When it comes to judging the reasonableness of the selection
criteria used, it does matter. There is a subtle difference between
allocating staff to newly created roles and selecting staff to
remain in a dwindling number of roles. For the former, the employer
has a greater degree of flexibility in using subjective selection
criteria, in the latter the employer must follow a more objective
selection process (Green v London Borough of Barking &
Dagenham ).
Would I lie to you?
This year we have had reminders of the principles that come into
play in relation to dismissals based on breach of the implied
contractual term of trust and confidence:
In Rawlinson v Brightside,
the EAT point out that the term of trust and confidence implied
into all employment contracts must include an obligation not to
deliberately mislead. This does not mean an employer is under a
broader contractual obligation to volunteer information, such as a
reason for dismissal. However, where the employer has provided a
reason for dismissal, it must act in good faith. In other words, it
must not give an untrue reason.
The EAT also reminds, that employees as well as employers can
rely on facts that only came to light after the
dismissal.
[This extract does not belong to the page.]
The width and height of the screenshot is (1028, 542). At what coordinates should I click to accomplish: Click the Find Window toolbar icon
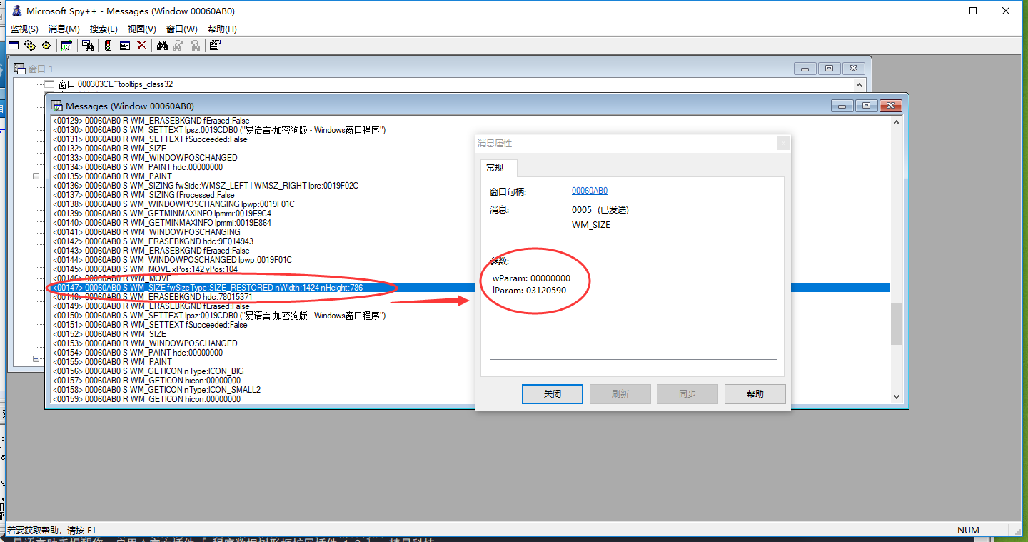click(88, 46)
Although Mr Rawlinson resigned believing the implied
term of trust and confidence was breached for a different reason
that did not matter. The employer was in breach of contract at the
time entitling Mr Rawlinson to rely on that breach in his wrongful
dismissal claim.
As the old adage states, 'honesty is always the best
policy'.
In Adesokan v
Sainsbury's , the Court of Appeal reaffirmed the principle
that negligence can amount to gross misconduct justifying an
employer's decision to dismiss without notice. Dereliction of
duty can in some circumstances (particularly in relation to senior
employees) damage the relationship of trust and confidence. Whereas
dishonesty or other deliberate actions can be gross misconduct, so
too can gross negligence, which similarly damages the relationship
and warrants immediate dismissal. Intentional wrongdoing or
dishonesty is not required.
Contract
As employers increasingly take on more apprentices and sponsor
students in their degree studies, we have two useful cost
reminders:
The Apprentice - You're fired
Apprentices employed under contracts of apprenticeship have
enhanced protection from early termination of contract as compared
to ordinary employees. Apprentices are entitled to damages for loss
of earnings and training for the remainder of the term and for loss
of future career prospects. Damages can therefore be significant.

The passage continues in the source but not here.